Taken a day off from the scripts today. Today has been spent working on the puppets. We've got some new outfits for some of them and we have been customising some of the others. A particular problem we have had is in working the mouths of a couple of them. This proved hard because the puppeteer's fingers were slipping and couldn't gain traction to manipulate the mouths properly. We solved this by equiping the puppeteer with those rubber thimbles which bank tellers use when counting banknotes, only instead of using only one, the puppeteer had them on all of the fingers and also on their thumb.

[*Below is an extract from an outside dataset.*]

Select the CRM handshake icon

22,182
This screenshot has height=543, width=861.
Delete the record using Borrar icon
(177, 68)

We have been considering some interesting questions today... such as "How many numbers are there?" and "What does the symbol '=' actually mean?" These are the questions that pupils learning maths ask. They are surprisingly difficult to answer, simply because we adults are so used to using numbers that we take these things for granted. It's as if we have been asked to define the meaning of the word "the". We know what it means, and how to use it, but can we explain it?
Well Puppet Maths sets out to explain the answers to maths questions such as these. Why? Because children get hung up on these types of issues; it stops them from progressing in the subject; and it undermines their confidence with using numbers. So at Puppet Maths, we're going to explain away these awkward questions in a manner that is understandable and interesting to the child. This way we can build confidence, and remove the fear that so many children develop when they're faced with arithmatic.

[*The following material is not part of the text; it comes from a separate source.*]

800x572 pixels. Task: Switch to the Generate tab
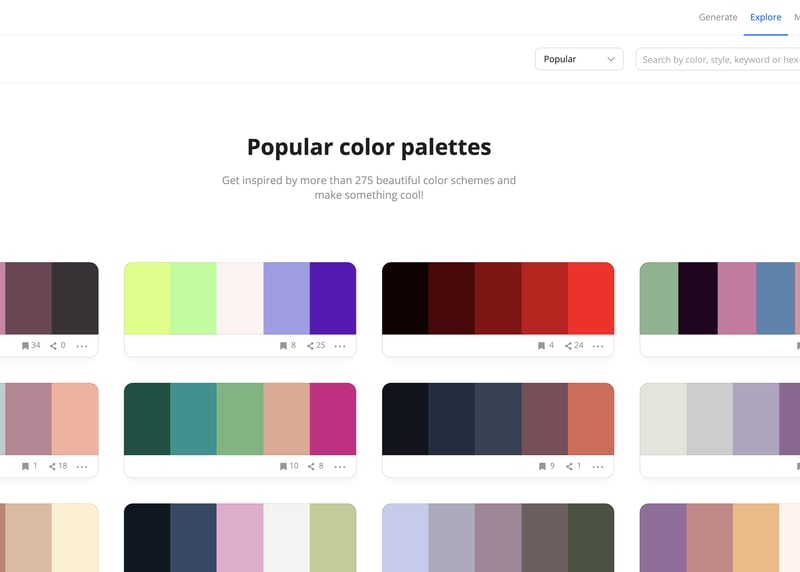coord(717,17)
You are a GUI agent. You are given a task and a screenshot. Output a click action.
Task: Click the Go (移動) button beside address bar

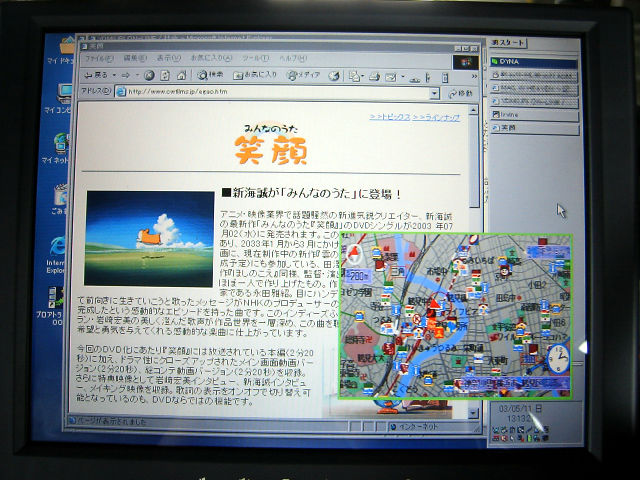[x=459, y=93]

After a break for the weekend, we're back at work again today editing the scripts for our new videos of puppet maths. We're still busy working our way through the Key Stage 3 (KS3) Maths specification (what we used to call a syllabus). We're drawing on the team's combined experience of teaching maths to pupils of all abilities. One of our central motivations is to introduce immagination to maths. For many pupils maths consists of nothing more than a series of numbers that have to be manipulated by a series of arbitrary and incomprehensible rules. Our aim is to go beyond this by putting meaning to these rules, and doing so in an entertaining manner. Our aim is not only to show that maths is easy, but also to try and make it fun, by appealing to children's immagination.

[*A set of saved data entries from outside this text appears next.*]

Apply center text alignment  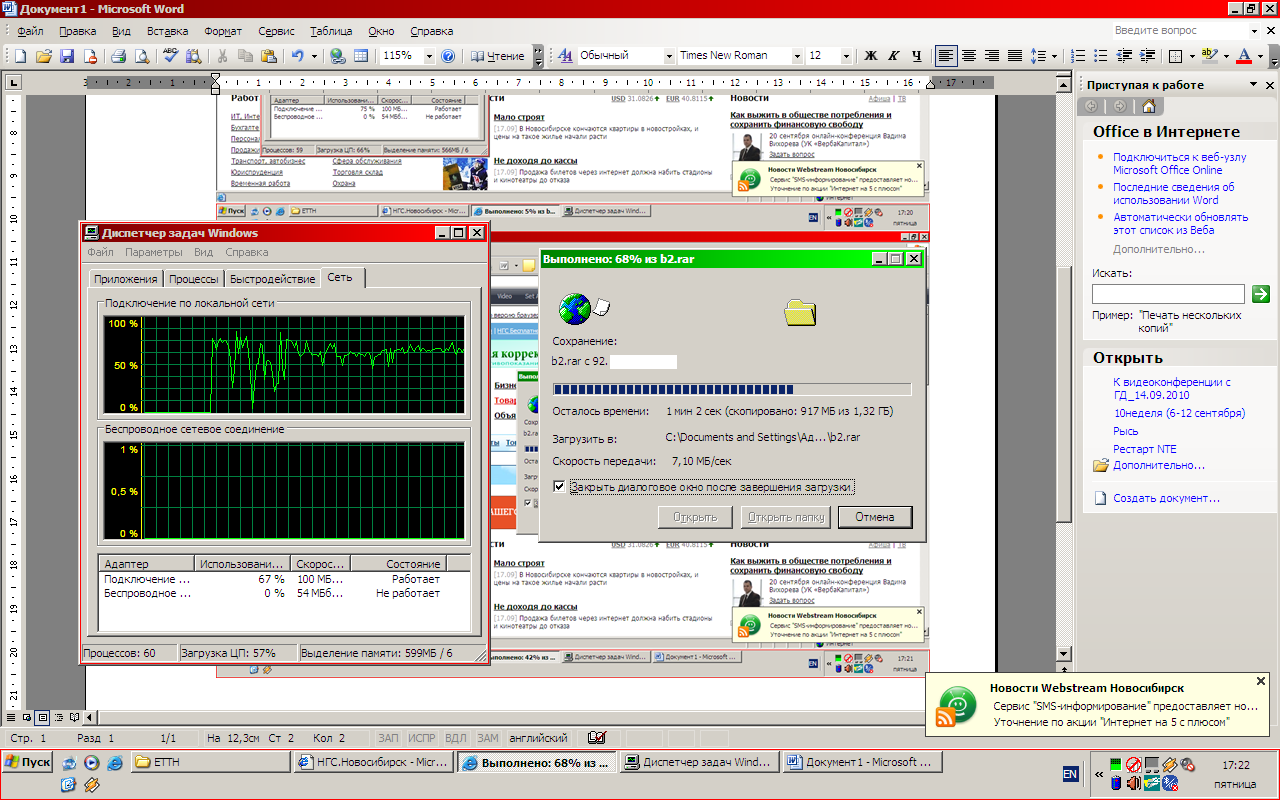pyautogui.click(x=969, y=56)
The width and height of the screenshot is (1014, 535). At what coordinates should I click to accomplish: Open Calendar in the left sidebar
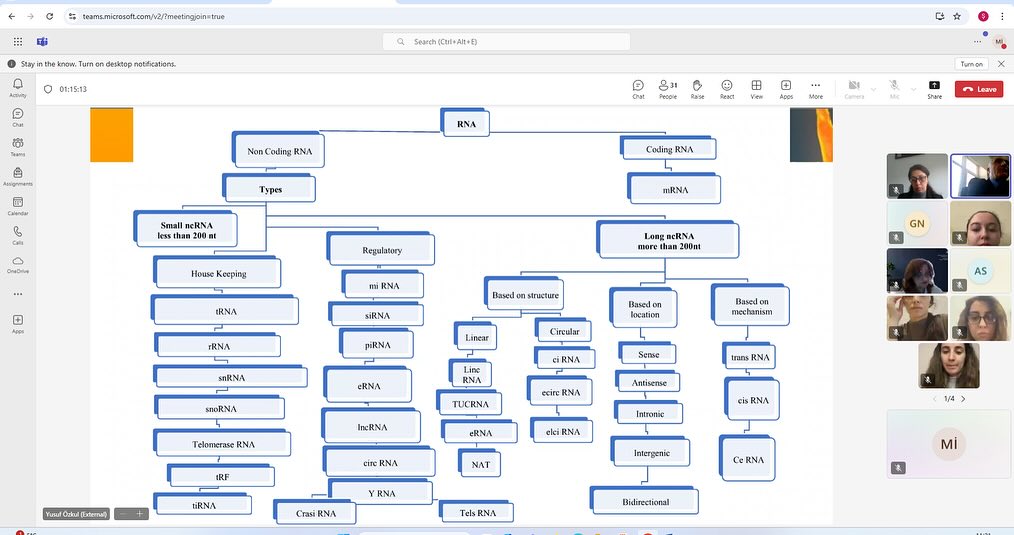click(18, 206)
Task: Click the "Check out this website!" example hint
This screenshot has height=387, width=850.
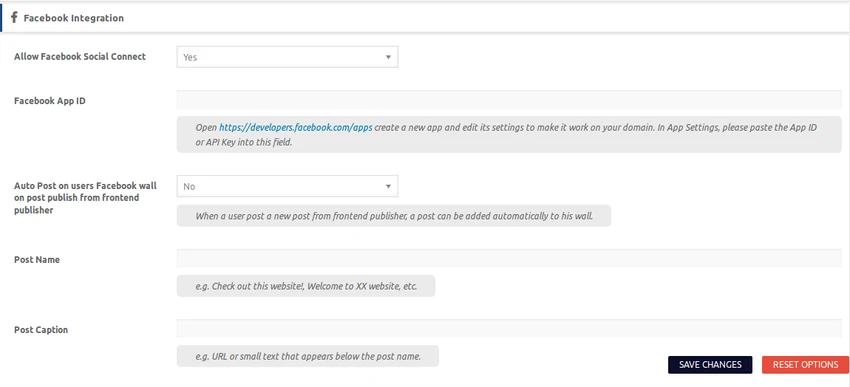Action: (x=306, y=286)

Well, we've looked at Equations, and rearranging equations, Fractions, and Algebra... and we're still pushing forward through the KS3 specification polishing our scripts. This is a really time consuming activity, but if the scripts aren't right, then the whole learning experience won't be right, so it's right that we take our time. So back to business...

More script reviews today. Myself and my team are slowly working our way through the KS3 specification discussing the best ways to present the Maths methodology using puppets to make for an entertaining and adsorbing learning experience.

Script review

I've spent the last day in reviewing the scripts. This is necessary as we transition from face to face use of puppets in teaching maths to the use of video on line. As we will lack the ability to read each individual situation as it occurs and adjust our teaching to accomodate any failure to grasp a point by the pupils, we must make sure that the video content contains all the explanations and caters for all the forseeable misunderstandings that pupils might exhibit.
Happilly, my extensive experience as a Maths teacher allows me to predict what the most likely misconceptions will be, but it is always necessary to be careful as children are adept at inventing new ones, if they're given half a chance.

Well a lot has been done since the last blog. We've acquired some new puppets that we're going to use teaching maths. We hope that these will allow us to make even more entertaining videos that will grip the immagination of young people and allow us to teach them maths without them realising that they're doing "hard" stuff, so as a consequence they will find maths EASY.